ルイ・アレン著、笠井亮平監訳・解説、長尾睦也・寺村誠一訳『日本軍が銃をおいた日-太平洋戦争の終焉』早川書房、2022年8月15日、428頁、4000円+税、ISBN978-4-15-210156-3

 ものごとの終わりは、それまでの総決算であり、これからの出発である。終焉を検証することは、未来にとって大切である。にもかかわらず、「太平洋戦争」の物語りは1945年8月15日をもって終わることが多い(第二次世界大戦の終結日は日本が降伏文書に調印した9月2日)。本書が重要なのは、8月15日から数ヶ月の歩みを追っていること、著者自身がその場に立ち会っていたことである。本書は、1976年に原著と訳書がほぼ同時に出版されたものを、改訂・再編集したものである。

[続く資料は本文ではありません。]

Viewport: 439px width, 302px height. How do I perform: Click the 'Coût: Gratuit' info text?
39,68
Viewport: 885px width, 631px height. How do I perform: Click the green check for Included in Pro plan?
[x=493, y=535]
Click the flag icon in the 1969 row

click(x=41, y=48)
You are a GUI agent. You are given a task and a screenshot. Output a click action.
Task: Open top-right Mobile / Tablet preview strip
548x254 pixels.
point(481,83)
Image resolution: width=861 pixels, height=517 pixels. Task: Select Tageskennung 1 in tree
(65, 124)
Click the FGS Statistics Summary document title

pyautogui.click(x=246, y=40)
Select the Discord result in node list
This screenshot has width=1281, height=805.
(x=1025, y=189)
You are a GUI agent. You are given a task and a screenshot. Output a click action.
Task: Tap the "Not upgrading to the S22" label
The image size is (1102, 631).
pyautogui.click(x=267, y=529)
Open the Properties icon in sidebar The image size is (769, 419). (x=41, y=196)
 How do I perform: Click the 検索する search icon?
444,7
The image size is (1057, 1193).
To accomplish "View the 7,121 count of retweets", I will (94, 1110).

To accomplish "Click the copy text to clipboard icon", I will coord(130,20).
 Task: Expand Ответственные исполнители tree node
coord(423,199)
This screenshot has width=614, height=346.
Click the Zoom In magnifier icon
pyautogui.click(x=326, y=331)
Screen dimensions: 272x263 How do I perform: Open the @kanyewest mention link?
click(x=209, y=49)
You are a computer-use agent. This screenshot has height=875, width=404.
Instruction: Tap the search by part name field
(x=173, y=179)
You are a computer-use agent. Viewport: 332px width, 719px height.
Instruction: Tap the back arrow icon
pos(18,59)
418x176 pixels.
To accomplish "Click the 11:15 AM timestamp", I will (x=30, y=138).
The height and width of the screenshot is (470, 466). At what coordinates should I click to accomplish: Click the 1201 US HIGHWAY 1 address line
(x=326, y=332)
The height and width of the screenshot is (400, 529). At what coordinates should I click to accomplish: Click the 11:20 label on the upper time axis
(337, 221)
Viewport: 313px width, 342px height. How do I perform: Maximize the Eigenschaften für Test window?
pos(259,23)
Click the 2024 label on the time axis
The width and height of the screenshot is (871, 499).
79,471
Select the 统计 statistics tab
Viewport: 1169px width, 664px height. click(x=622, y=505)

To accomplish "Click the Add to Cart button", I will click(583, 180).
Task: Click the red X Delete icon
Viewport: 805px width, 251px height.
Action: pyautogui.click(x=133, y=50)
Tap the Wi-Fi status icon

 本書の内容は、表紙折り返しに、つぎのようにまとめられている。「1945年8月15日、日本は無条件降伏を受諾し、太平洋戦争は終わった。だが海外各地の数百万の日本軍兵士にとって、それは新たな戦いの始まりだった。錯綜する和平交渉に出口はあるのか。アウンサン、スカルノ、ホー・チ・ミンら民族独立運動の闘士たちといかに切り結ぶべきか。帰還か残留継戦か、決断の刻が迫る-。バンコクで終戦を迎えた後、仏僧に化け潜伏生活に入った参謀・辻政信、「F機関」を率いてインド国民軍創設の立役者となった藤原岩市、満州国で皇帝溥儀の御用掛を務めた吉岡安直など、個性豊かな軍人たちを活写しながら、現代アジアを形成した歴史転換期を克明に描き出す。当時、イギリス軍の語学将校として降伏交渉に身をもってあたった日本研究の第一人者が、数多くのインタビューと日、英、米、仏の膨大な資料を駆使して書きあげた畢生の書」。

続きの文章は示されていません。